Накануне, в субботу, церемониймейстером высочайшего двора были приглашены в его канцелярию двое главнейших участников корриды (боя), – первые шпаги арены, – матадоры Альгабеньо и Бельмонте. Церемониймейстер предложил им оказать гостям традиционное гостеприимство и посвятить двух первых быков. Матадоры изъявили живейшее, более чем живейшее, – пламенное согласие.

И вот, когда под звуки марша появилась на арене вся квадрилья, сверкая на солнце золотым и серебряным шитьем своих сказочно красивых костюмов, Альгабеньо и Бельмонте, обнажив головы и подняв свои шпаги, обратились к королевской ложе с приветствием посвящения. И вслед за этим оба, по древнему обычаю, ловким движением бросили в амфитеатр свои цветные, яркие плащи. Подхваченные десятками рук, плащи поднимались все выше и выше, пока не достигли королевской ложи, где адъютант положил их на барьер: один – перед Маргаретой, другой – перед Адрианом.

Начался бой. Альгабеньо и Бельмонте превзошли самих себя, вызвав бури потрясающих восторгов и совершив то, чего до них не совершал еще ни один из самых прославленных матадоров. Они так вели опасную игру со своим четвероногим противником и так рассчитано был нанесен решающий удар шпагой, что и первый, и второй бык, падая, пораженные насмерть, как бы преклонили колени перед королевской ложей.

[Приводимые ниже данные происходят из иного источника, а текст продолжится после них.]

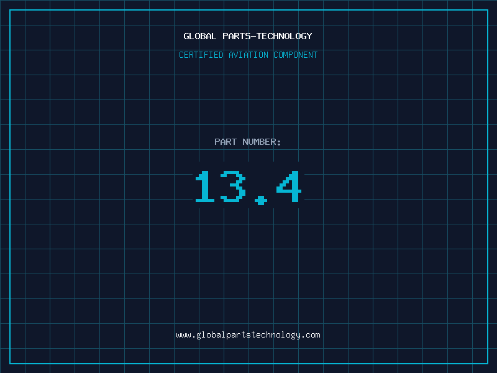The height and width of the screenshot is (373, 497).
Task: Click the digit 4 in part number
Action: pyautogui.click(x=289, y=187)
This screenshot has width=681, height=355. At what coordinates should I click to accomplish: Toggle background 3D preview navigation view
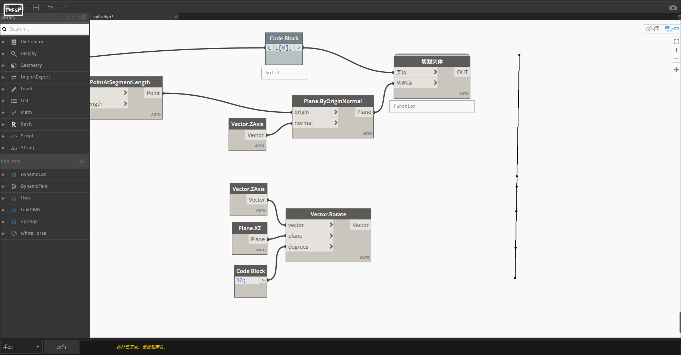[x=652, y=29]
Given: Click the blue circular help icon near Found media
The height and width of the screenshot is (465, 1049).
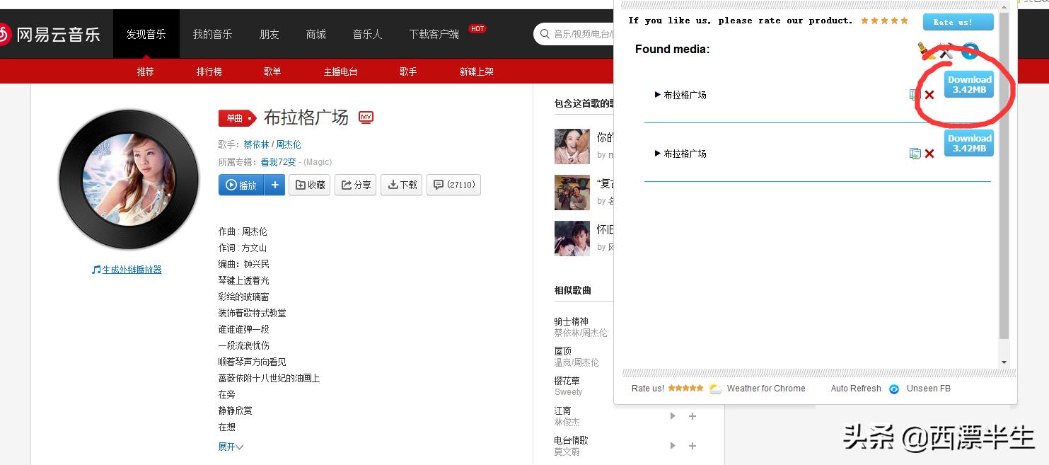Looking at the screenshot, I should coord(970,50).
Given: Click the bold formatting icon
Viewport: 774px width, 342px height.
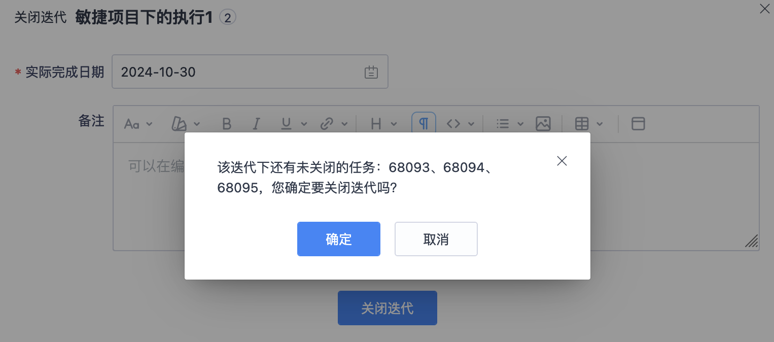Looking at the screenshot, I should click(227, 124).
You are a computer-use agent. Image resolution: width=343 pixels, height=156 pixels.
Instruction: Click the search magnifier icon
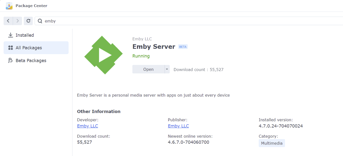(x=40, y=21)
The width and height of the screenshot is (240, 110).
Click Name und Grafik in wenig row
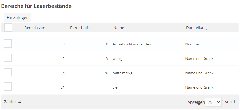click(x=199, y=59)
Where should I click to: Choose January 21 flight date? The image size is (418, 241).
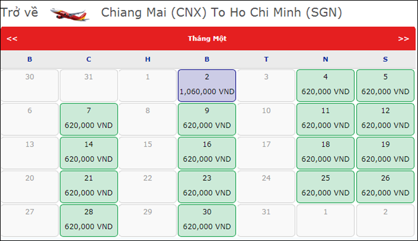89,187
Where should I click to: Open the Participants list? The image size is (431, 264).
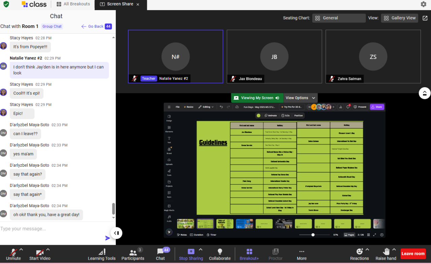click(133, 254)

От Маргареты Альгабеньо получил бриллиантовую булавку, Адриан же подарил красавцу Бельмонте золотой портсигар. Перед самым концом боя Адриану была доставлена Джунгой из дворца телеграмма, помеченная Парижем и подписанная шефом тайного кабинета:

Дела исключительной важности требуют немедленного возвращения в Париж.

32. Перед отлетом

А дело вот в чем:

Приехал Чова, – племянник гайдука Зорро, – со своим сыном Сафаром. И не успели войти, – первым делом и к Зорро, и к Бузни:

– Где Его Величество?

– Да вы-то сами с какого ковра-самолета свалились? – вопросом на вопрос ответил Бузни.

Но приезжие ценили каждое слово. Да и нельзя было иначе. Каждая минута безумно дорога.

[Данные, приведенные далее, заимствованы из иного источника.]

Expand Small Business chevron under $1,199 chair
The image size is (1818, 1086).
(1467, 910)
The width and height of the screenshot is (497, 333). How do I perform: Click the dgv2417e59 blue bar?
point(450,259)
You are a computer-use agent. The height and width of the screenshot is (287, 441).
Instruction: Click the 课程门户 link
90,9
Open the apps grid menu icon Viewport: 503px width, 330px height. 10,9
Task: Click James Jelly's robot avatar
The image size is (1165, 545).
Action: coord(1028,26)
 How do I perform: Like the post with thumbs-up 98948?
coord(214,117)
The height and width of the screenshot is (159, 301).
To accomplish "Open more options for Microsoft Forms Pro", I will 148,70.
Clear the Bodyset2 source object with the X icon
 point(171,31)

Велико было их отчаяние, когда они узнали, что Адриан вернется только через несколько дней.

У отца и у сына это отчаяние выразилось неодинаково. Пожилой, сухой, пергаментный горец, по-восточному одетый, Чова, схватившись за голову, покрытую чалмой, завыл, стиснув зубы. Сафар, кандидат прав Бокатского университета и бывший депутат парламента, похожий на англичанина скорей, чем на пандура, по внешности утонченнейший европеец, выдавал свое волнение только игрой лицевых мускулов.

Выслушав их, шеф тайного кабинета убедился, – всякое промедление может катастрофически отозваться на том, что уже пущено в ход и чего никакими силами нельзя остановить. Либо – смерть, провал, неуспех, либо – жизнь и свобода.